Affinity quickly developed between the two nations. In January, 2004, South Africa’s President Thabo Mbeki attended Haiti’s bicentenary celebrations of its revolution, the only Head of State to do so. Shortly thereafter, in May, 2004, Mbeki’s regime granted asylum to Jean-Bartrand Aristide, the president who had demanded reparations from France the previous year.
Seasoned critics insist that Aristide’s forced exile was triggered by his demand for reparations. Under the guise of seeking political stability in Haiti, we are told, Western powers colluded to force a popularly elected leader out of his homeland.
Meanwhile, South Africa was already caught in a storm of animated debate: Should Black South Africans seek legal restitution from Western multinational companies that had benefited from their exploitation during apartheid?
Opinions varied vastly. One proposition, championed by Archbishop Desmond Tutu, was that victims of apartheid were indeed entitled to seek legal restitution and, if found liable, the implicated corporations were duty-bound to make amends. Tutu was on record as a key “friend” of the claimants in a case lodged in New York.
Mbeki’s government differed, urging that in the interest of national healing, South Africans should let bygones be bygones.
Additionally, there was concern over the sensitive matter of jurisdiction; Mbeki’s presidency was opposed to the notion of its citizens seeking legal restitution in foreign lands for domestic grievances. On these grounds, the Justice minister wrote to the relevant US Court urging dismissal of the apartheid case.
By resisting the quest for restitution, Mbeki’s government added to a widely held perception that his was not a government for the ordinary people.
For the moment, Mbeki’s regime found itself trapped in the awkward position of being on the same side of the fence as the generally discredited George W Bush, who was of the view that demanding reparations would contaminate relations between Pretoria and Washington.

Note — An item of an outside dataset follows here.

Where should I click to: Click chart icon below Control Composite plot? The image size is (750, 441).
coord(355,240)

More alarmingly, Mbeki’s government found itself locking horns with Archbishop Tutu, the respected ex-chairman of the national Truth and Reconciliation Commission. Further, the government held a position that was antithetical to the cause of its most celebrated international guest, Haiti’s ex-president Aristide.
Historians would probably agree that Blacks have endured greater “collective injury” than all the other groups combined. Yet, no reparations have ever been paid to them. African-Americans have aspired for reparations for enslavement since the 1863 Emancipation Proclamation to no avail. Each freed slave is still waiting for 40 acres and a mule.

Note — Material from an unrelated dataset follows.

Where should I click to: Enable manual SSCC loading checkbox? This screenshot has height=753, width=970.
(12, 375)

In April 2009, previously, anti-restitution forces vested in the persons of George Bush and Thabo Mbeki are no longer on the scene, replaced by Barack Obama and Jacob Zuma. Should Zuma uphold his pledge to be “president of the people”, he will throw his weight behind the apartheid’s victims.
President Obama’s position is less clear but it would be disingenuous if he actively opposed reparations while he started his political career in support of divestments against apartheid South Africa.
Prof Kariuki is a writer and independent consultant in international and African diaspora affairs.